# Exercise 1:
Using the text on Buck Hatch, decide whether each statement below agrees with it: (a) Ron Dunn linked a person's greatest usefulness to God with that person's greatest pain; (b) Nathan is the source of the remark about wounded soldiers; (c) readers are told they may ask a pastor or trusted friend to help them think through the questions. Answer yes or no for each and quote the deciding words of the text.
# Exercise 2:
Resume the text on Buck Hatch, starting right after its last sentence.

# Page text:
Nathan concluded, “Buck Hatch’s life demonstrated that the divine economy inverts natural priorities. In Christ’s kingdom, the last shall be first, a life is saved by losing it and weakness confounds strength.” Having known Buck personally, I better understand a comment I heard from the late Joe Aldrich: “Only wounded soldiers can serve in God’s army.”
Whoever believes that recurring depression is inconsistent with fruitful ministry didn’t know James “Buck” Hatch. No wonder the late pastor Ron Dunn said, “Your greatest area of usefulness to God may stem from your greatest area of pain.”
Probing Questions
What “broken” person do you personally know who nonetheless exercises a fruitful ministry? How does the person’s brokenness facilitate his or her fruitfulness, rather than hinder it? Call or write to this person and express gratitude for his or her resilience in an effective ministry.
If you consider yourself a broken person, has bitterness crept into your soul as a result of your suffering or loss? Will you confess that resentment today and replace it with a plea for God to redeem your pain in a manner that honors Him?
Do you cite your fragility or limitation as an excuse not to serve the Lord in your church or community? If so, how should the profile of Buck Hatch change your reticence to serve?
Ask God’s Spirit to help you address those questions. If necessary, ask your pastor or a trusted friend who knows you well to help you think through the questions. Ask this person how he or she sees you contributing to God’s kingdom business. Start viewing your brokenness as an experience that potentially adds to your usefulness to God.

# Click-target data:
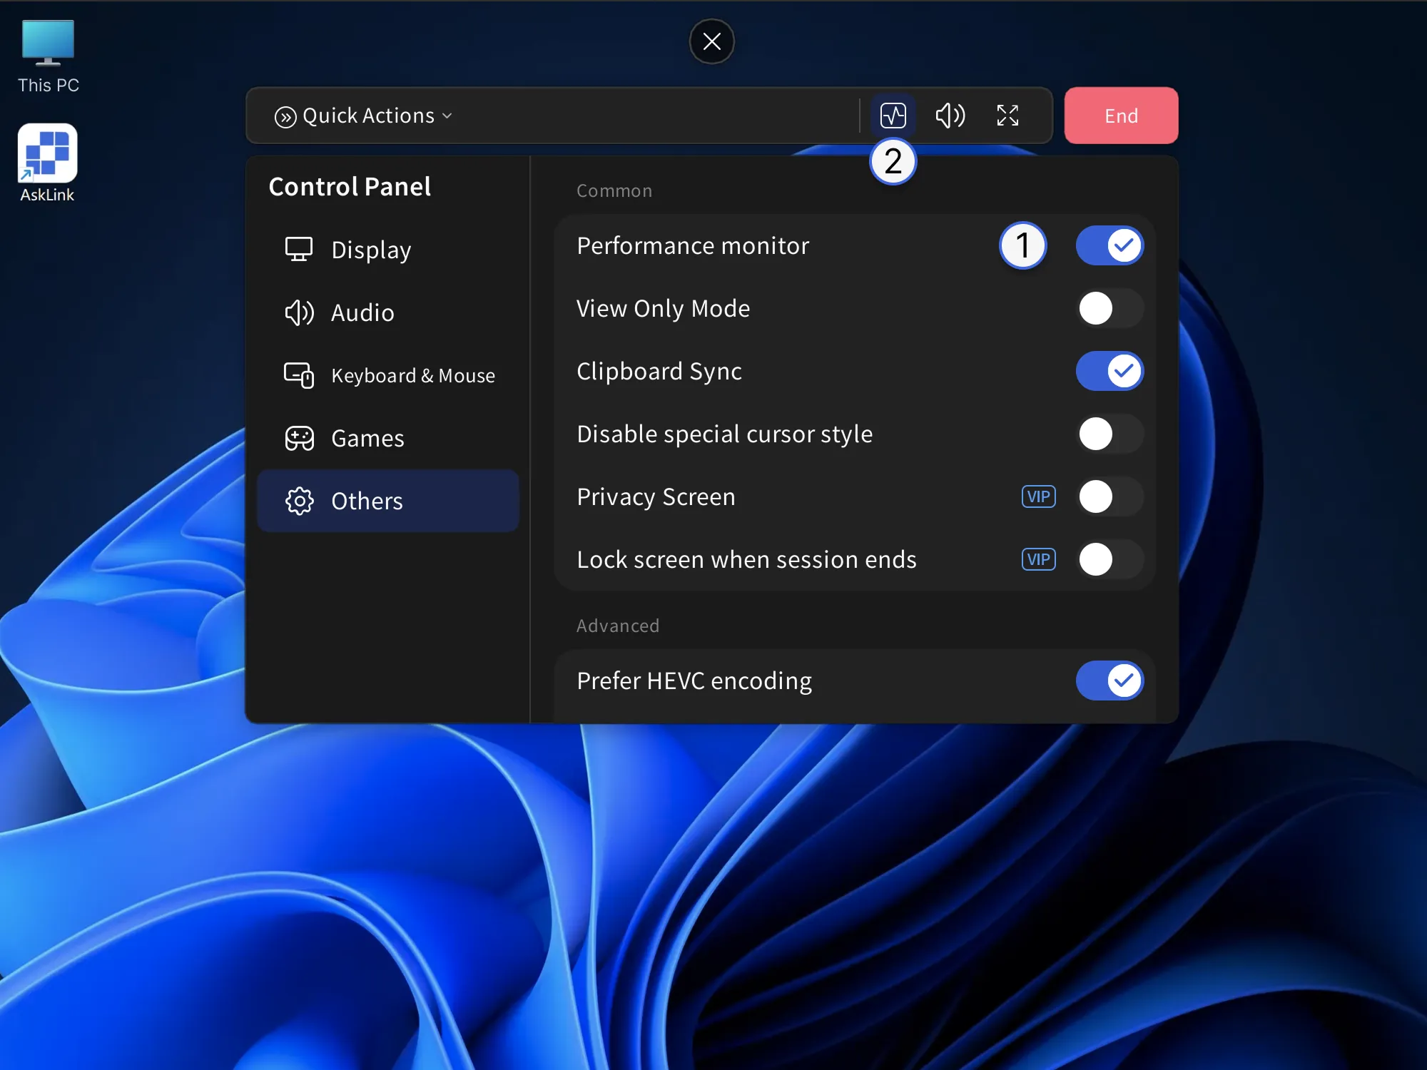Image resolution: width=1427 pixels, height=1070 pixels.
Task: Click the fullscreen expand arrows icon
Action: 1007,116
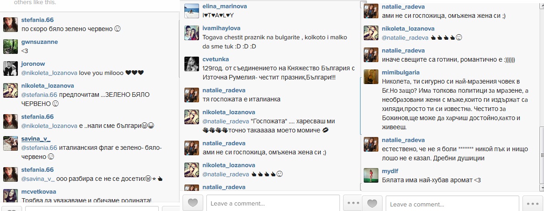Click the @savina_v_ mention in stefania.66's reply

[38, 179]
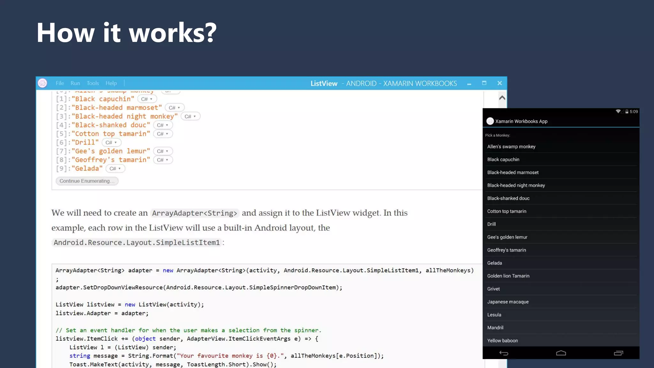The image size is (654, 368).
Task: Open the C# dropdown beside "Drill"
Action: click(x=111, y=142)
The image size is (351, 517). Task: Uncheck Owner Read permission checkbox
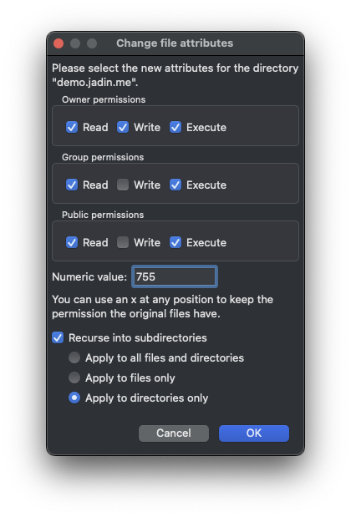72,127
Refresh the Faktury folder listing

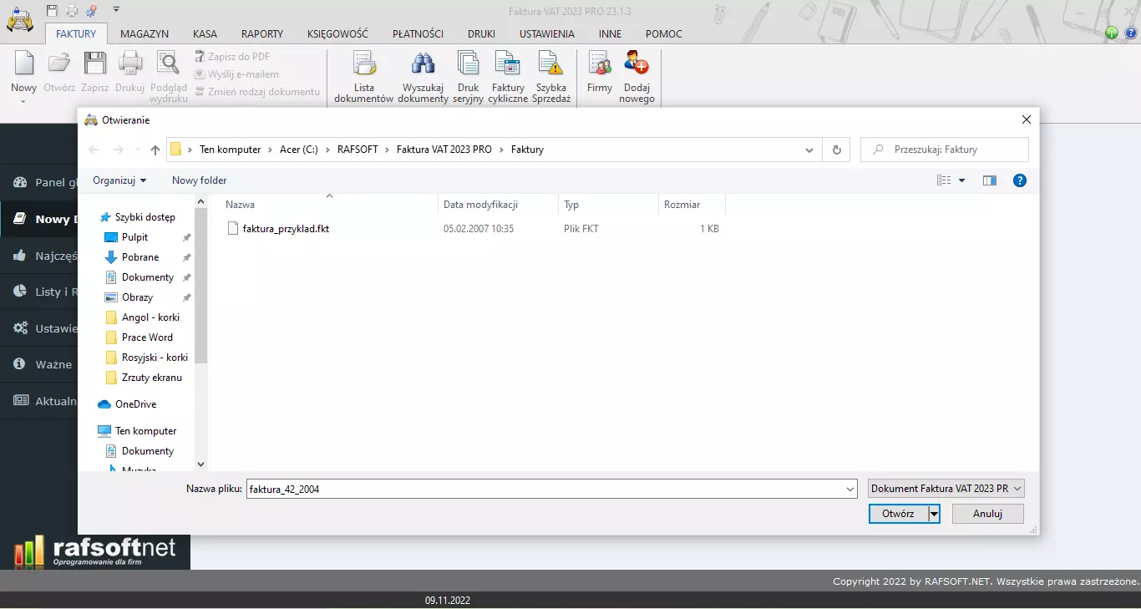pyautogui.click(x=836, y=150)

# Right answer 1:
(a) Yes: "Your greatest area of usefulness to God may stem from your greatest area of pain."
(b) No: "I heard from the late Joe Aldrich: “Only wounded soldiers can serve in God’s army.”"
(c) Yes: "If necessary, ask your pastor or a trusted friend who knows you well to help you think through the questions."

# Right answer 2:
(I gleaned Nathan’s remarks about his dad from his November 14, 1994 article in Christianity Today, “The Gift of Brokenness.” The entire article examined the fruitful ministry of his depression-prone father. He wrote the article as an 80th birthday gift to his dad.)
To find written and audio resources by James “Buck” Hatch, visit the library offered by Columbia International University: www.buckhatchlibrary.com.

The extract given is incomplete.